When he relented to the hospitals in August, Folwell promised to “go around” their boycott. He now plans to target the hospitals by cracking down on surprise billing and by investigating his legal options with hospitals. 

He said his department is searching the country for legal cases where hospitals admitted wrongdoing. He implied he was interested in the nonprofit status of hospitals.

“There are legal things that we are looking at,” Folwell said Tuesday, Oct. 1, in his monthly “Ask Me Anything” teleconference. “Any time that there are cartel-like activities going on in any industry for the last 200 years in this country, that’s something that legal system needs to look at. And we’re doing just that.”

Less drastic but more immediate measures include efforts to quash surprise medical billing. 

The treasurer plans to ensure patients don’t receive surprise medical bills by expanding bundling, which would offer insurers a flat rate for major procedures. The move would save the state money, said John Locke Foundation Health Policy Analyst Jordan Roberts

“It’s like mini referenced-based pricing, saying that they will not nickel-and-dime him for a bunch of different steps in a procedure.” 

Blue Cross N.C. estimates surprise medical billing costs $14 million a year in higher premiums for its members alone. 
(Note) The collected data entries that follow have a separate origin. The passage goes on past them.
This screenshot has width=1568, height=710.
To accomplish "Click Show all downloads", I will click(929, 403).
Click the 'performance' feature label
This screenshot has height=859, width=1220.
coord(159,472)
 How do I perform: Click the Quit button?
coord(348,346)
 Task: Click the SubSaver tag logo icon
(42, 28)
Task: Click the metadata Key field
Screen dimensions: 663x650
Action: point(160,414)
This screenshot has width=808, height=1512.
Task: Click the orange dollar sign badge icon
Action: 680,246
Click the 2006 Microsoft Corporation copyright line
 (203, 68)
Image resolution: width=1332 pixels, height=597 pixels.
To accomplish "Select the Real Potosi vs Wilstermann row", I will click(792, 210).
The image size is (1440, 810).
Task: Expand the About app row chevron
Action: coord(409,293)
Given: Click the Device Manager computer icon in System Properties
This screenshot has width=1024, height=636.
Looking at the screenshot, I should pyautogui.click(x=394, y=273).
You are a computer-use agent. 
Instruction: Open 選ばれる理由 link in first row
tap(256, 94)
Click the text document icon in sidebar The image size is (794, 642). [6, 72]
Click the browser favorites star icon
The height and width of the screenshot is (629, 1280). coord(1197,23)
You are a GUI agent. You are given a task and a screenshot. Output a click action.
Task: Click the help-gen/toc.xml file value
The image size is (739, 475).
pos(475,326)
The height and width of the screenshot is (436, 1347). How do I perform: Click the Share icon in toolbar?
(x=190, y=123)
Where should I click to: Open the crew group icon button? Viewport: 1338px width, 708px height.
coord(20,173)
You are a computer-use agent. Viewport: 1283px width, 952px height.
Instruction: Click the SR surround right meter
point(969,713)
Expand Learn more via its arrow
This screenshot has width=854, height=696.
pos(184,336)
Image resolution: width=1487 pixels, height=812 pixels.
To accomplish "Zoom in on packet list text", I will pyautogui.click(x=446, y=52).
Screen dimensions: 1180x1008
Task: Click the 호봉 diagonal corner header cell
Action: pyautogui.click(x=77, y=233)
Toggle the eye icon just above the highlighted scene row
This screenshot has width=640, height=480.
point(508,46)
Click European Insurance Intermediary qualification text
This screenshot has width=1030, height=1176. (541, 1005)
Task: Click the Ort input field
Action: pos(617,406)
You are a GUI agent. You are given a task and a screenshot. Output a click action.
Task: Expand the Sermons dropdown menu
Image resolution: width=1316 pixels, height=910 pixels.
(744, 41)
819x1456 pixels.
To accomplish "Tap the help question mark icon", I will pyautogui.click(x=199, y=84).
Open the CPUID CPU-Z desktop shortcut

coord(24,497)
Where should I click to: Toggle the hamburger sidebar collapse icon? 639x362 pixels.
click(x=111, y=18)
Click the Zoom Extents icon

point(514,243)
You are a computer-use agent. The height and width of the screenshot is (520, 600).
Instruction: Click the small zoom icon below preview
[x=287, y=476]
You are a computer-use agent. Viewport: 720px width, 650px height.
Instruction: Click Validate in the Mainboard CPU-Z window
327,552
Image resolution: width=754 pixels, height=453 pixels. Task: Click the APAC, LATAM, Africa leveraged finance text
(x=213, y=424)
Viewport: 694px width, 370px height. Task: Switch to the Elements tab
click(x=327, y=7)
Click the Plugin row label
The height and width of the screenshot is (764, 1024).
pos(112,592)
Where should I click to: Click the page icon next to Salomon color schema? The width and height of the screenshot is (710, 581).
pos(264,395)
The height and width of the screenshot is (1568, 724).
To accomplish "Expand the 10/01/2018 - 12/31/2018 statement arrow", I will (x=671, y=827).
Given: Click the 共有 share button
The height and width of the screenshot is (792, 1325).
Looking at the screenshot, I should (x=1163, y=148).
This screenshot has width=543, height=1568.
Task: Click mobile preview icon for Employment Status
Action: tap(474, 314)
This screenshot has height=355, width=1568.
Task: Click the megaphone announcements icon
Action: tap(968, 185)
“The hidden cost of surprise bills is that because providers know they will get reimbursed for out-of-network payments, there is a lack of incentive for providers to go in-network and be beholden to the negotiated rates,” said Michael Kraskin, executive director of N.C. Coalition of Fiscal Health. “If they walk away and charge out-of-network rates, they will still be reimbursed. So, it gives providers the ability to charge higher rates.”

Folwell also said he will target split billing — the jargon for making sure patients don’t get billed twice for one service.

Folwell said he has seen multiple abuses of split billing, in which patients unwittingly land multiple bills by asking the wrong questions. 

“Many of our members get charged for a separate office visit by asking something in the course of a normal well visit,” Folwell said. “And there is a separate office visit charged to the State Health Plan for that little conversation.”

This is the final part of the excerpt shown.